Documents the city and Citizens filed Friday with the Indiana Utility Regulatory Commission show that the city agreed to make the one-time payment to resolve concerns of the so-called Water/Sewer Industrial Group.
The group consists of Eli Lilly and Co., National Starch LLC, Rolls-Royce Corp. and Vertellus Agriculture & Nutrition Specialties.
A letter sent to the industrial group by city and Citizens officials noted the big wastewater customers were concerned with increases they pay in the form of an “excessive strength surcharge” that amounts to more than $11 million annually.
Besides the one-time, $1.5 million payment to industrials, which will come out of a $40 million escrow fund the city set up last year for the deal, Citizens agreed to work with industrials on a cost-of-service study to be presented in an upcoming rate case.
“I believe it is a reasonable resolution of the issues the industrial group raised regarding the proposed acquisitions and a fair outcome for the [Citizens Water Authority] and ratepayers, especially in light of the fact the payment it contemplates will be made by the city from the escrow account to be funded with cash the city receives as a result of the wastewater acquisition,” Citizens CEO Carey Lykins said in a prepared statement.
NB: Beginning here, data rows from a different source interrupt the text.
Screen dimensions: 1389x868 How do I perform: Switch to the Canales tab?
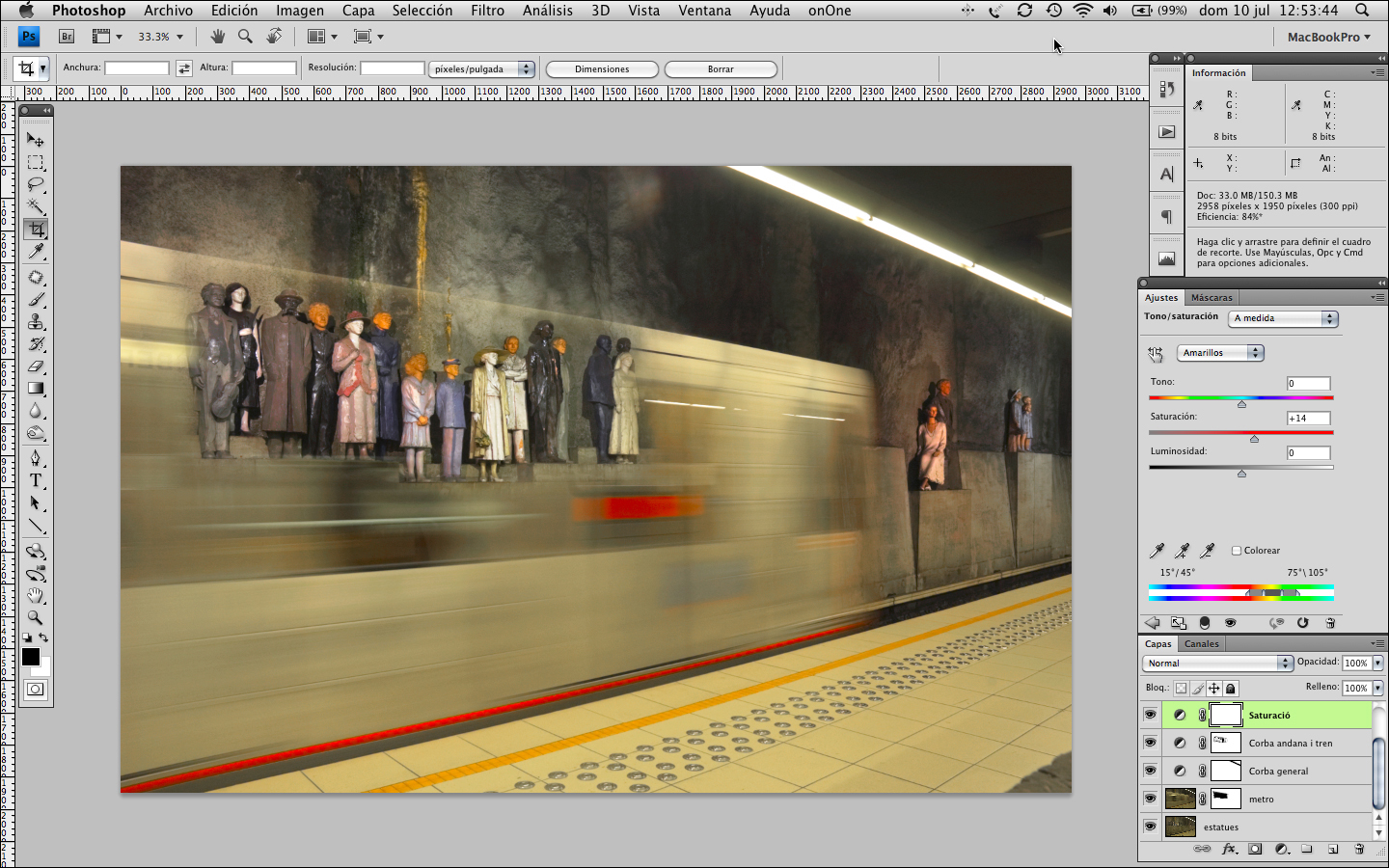[1201, 644]

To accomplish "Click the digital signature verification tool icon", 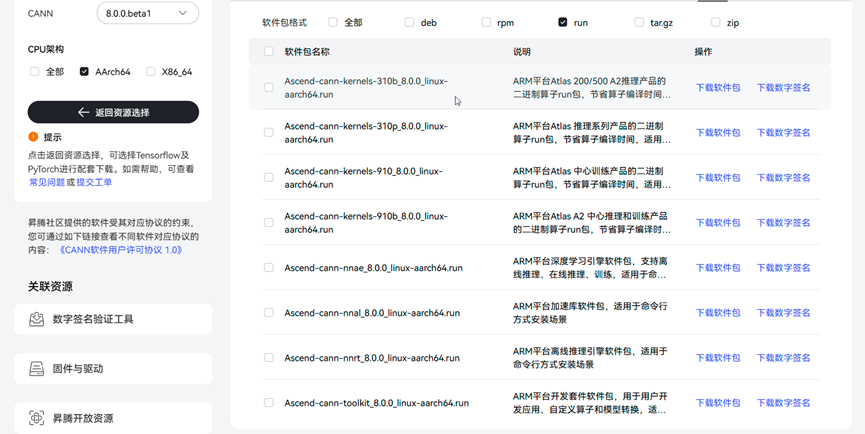I will point(37,319).

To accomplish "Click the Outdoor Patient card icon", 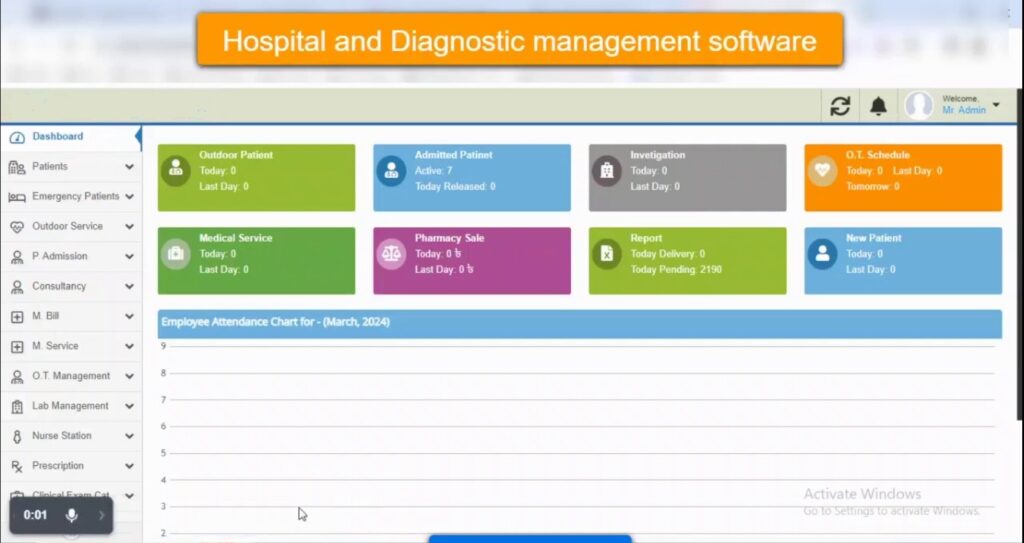I will 175,170.
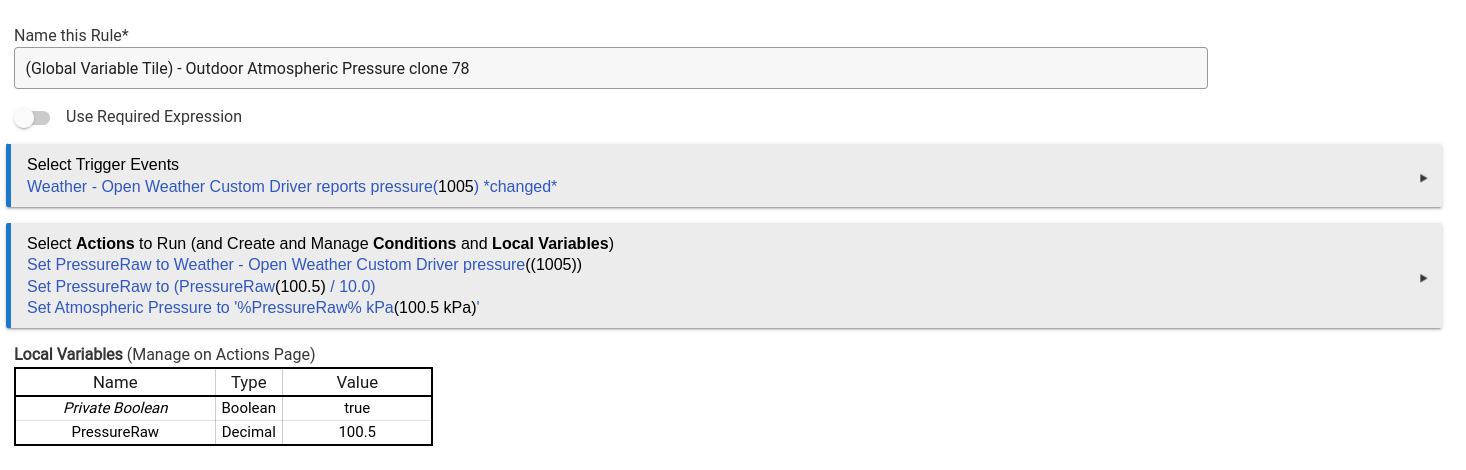Click the PressureRaw variable name cell
Viewport: 1466px width, 470px height.
point(115,432)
Citizens and the city on Friday filed testimony with the IURC supporting a proposed settlement announced earlier this month involving industrials, the Office of Utility Consumer Counselor and suburban communities served by the utilities.
Among terms of the settlement, Citizens agreed to document savings generated by the transfer.
The IURC is expected by the end of summer to OK the sale of the water and sewer utilities to Citizens—a deal worth $1.9 billion.
Citizens said it expects the sale will bring $60 million in annual savings, and combined water and wastewater rates 25 percent lower than currently projected.
The city plans to use $425 million in proceeds to make infrastructure improvements and to tear down abandoned houses.
The proposed deal is turning out to be a moneymaker for several local professional firms. For example, Indianapolis law firm Ice Miller LLP has billed more than $3.4 million for legal services to Citizens – the bulk of the $7.1 million in profession fees Citizens has incurred so far.
The city has incurred more than $9 million in transaction costs, including more than $2 million to local law firm Baker & Daniels LLP. Citigroup Global Markets will pocket at least $5 million.
Also, the city is paying current Indianapolis Water operator Veolia a contract breakup fee of $29 million.